于是这晚她穿起了新旗袍又站在窗台前看星星,孟晚珍的想法总和常人不一样,别人看月亮她偏要看星星,灯灭了,星星不就亮了吗?可她又有些怕黑,便点一支蜡烛立在窗柩边。
他站在花园的小道上,他在望向黑夜深处,烟身在他指间上下晃动,落下簇簇的灰,他的唇边升起一层薄薄的烟雾,笼住他的面容,叫她看不清他的眼睛。
孟晚珍吹灭了蜡烛。
其实好多次她都看到他了,他回了家晚上就爱躲在花园里抽烟,望着远处仿佛在思索什么,皱起的眉头、偏薄的嘴唇,月光打在他脸上,仰头时可以瞧见下颌骨线条也利落,这都比星星好看。她自顾自地想,看了他那么多次也没怎么说过话,这不算点头之交也算偷看之交了,想到这儿,她便噗嗤笑出来。
可突然他察觉到什么似的,他倏地回过头,那眼神直冲冲杀过来,她慌忙地躲在一旁,用窗帘遮住自己,心仿佛要从胸口掉出来。
又过一会儿,她偷摸看了一眼,他转身进了一楼。
他要是发现了怎么办?万一,万一他真要上来了又怎么办?
对不起,我只是在看星星。
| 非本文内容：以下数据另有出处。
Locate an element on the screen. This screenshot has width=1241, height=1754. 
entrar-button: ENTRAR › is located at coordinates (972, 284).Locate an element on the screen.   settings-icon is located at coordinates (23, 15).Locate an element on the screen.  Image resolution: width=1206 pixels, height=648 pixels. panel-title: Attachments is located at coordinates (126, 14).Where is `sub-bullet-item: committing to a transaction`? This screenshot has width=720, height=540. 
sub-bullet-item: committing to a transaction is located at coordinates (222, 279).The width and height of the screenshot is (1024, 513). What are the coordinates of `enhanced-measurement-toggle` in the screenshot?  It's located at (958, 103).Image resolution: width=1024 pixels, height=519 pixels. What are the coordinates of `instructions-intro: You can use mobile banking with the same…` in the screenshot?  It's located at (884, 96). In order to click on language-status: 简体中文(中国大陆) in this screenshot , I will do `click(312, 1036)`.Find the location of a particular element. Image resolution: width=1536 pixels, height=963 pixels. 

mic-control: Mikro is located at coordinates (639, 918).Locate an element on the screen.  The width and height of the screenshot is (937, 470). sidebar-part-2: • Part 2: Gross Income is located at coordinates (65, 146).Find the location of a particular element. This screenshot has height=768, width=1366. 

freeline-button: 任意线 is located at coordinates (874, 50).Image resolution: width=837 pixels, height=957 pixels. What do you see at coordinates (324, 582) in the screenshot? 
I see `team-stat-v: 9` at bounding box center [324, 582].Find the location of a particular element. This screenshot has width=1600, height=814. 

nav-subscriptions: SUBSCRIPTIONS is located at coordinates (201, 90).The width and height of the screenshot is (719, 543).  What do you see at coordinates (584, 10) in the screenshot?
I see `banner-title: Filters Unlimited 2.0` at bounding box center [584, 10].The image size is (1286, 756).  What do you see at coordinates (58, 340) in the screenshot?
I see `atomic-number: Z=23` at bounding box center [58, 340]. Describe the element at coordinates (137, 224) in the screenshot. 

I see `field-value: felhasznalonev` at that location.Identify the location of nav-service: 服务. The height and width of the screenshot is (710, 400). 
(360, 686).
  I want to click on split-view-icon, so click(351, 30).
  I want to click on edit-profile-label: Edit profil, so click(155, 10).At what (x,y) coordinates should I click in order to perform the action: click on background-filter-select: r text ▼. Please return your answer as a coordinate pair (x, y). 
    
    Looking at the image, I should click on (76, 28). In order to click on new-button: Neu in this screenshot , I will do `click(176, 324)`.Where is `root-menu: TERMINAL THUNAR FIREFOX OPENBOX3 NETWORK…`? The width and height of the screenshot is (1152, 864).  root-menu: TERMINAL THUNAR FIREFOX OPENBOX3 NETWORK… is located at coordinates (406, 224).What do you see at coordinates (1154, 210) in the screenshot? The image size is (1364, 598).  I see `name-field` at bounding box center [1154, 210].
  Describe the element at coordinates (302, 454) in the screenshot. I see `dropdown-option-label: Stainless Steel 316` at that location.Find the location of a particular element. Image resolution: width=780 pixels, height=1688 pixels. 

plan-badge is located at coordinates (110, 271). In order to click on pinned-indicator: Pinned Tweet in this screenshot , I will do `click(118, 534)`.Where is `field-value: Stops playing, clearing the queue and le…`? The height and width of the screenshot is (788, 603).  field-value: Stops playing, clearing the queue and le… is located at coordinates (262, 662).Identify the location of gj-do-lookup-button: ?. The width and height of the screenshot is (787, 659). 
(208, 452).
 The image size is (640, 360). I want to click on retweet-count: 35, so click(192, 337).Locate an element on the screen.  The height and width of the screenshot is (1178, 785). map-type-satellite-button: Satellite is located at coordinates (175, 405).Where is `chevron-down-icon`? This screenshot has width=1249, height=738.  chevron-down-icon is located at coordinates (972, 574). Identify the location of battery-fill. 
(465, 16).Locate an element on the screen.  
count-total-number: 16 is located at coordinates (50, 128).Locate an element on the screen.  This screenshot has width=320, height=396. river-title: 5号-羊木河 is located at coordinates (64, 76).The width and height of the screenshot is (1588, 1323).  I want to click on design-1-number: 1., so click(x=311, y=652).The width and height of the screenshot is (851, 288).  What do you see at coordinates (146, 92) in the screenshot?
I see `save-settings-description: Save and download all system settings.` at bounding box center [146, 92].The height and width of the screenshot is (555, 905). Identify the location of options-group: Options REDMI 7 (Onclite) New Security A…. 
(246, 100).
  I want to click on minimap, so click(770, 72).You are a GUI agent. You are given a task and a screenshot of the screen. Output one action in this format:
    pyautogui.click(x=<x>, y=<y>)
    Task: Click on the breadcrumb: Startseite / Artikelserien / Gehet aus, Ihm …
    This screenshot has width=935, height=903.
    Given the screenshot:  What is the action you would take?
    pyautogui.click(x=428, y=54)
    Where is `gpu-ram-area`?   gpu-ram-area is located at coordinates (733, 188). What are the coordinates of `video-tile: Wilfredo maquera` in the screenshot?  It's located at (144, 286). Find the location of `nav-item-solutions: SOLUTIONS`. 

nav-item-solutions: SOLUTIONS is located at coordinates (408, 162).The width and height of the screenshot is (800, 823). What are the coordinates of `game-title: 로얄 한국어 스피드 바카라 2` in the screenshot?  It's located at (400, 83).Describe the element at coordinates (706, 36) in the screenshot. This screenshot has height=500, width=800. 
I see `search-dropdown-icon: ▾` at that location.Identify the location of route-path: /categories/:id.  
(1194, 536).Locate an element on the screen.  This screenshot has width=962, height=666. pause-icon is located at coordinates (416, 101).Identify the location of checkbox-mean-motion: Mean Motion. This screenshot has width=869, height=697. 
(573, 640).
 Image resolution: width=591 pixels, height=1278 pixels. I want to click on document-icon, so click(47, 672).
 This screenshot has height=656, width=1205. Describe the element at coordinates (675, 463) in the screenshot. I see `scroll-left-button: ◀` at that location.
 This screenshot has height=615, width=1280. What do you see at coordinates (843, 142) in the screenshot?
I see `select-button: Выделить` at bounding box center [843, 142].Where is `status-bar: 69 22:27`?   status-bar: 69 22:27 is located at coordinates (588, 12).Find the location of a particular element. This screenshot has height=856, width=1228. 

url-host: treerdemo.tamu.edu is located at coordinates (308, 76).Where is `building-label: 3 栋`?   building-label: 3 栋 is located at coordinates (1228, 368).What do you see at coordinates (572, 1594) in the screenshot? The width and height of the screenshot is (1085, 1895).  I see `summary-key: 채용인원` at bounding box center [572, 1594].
这样会不会显得有些矫情,她捏着手指想,算了,反正灯没开,真要上来了,那还是直接装睡好了。
孟晚珍在某些方面的直觉倒是很准,一会儿脚步声就从楼梯上传来,越来越近越来越近,他肯定是看到了。
敲门声之后是低沉的男声,“您睡了吗?能给我开门吗?”
本打算装睡的,可他用了敬语,这就变得很不一般了,是来讨伐她的窥探吗,怎么着也得说清楚啊。她转动把手,斟酌着一会儿就用开始的说辞。
她被压在门板上,他吻得很急切,热烈而蓬勃的气息狠狠地渡给她,旗袍没有被剥掉,冰冷的腕表贴着她的皮肤使她有些颤栗,接着又热了起来。梁思齐的手掌掌在她的大腿根部,那掌心的灼热一路烧起来,烧着她的大腿她的腹部她的胸口她的喉咙她的头脑,她的心在着火。
“你又在偷看我。”
又吗?他就是这样,早就知道也要拿捏着,把自己的心搅得天翻地覆的,等着自己不自觉露出马脚或者再次被吸引再来戳破,真叫她难堪。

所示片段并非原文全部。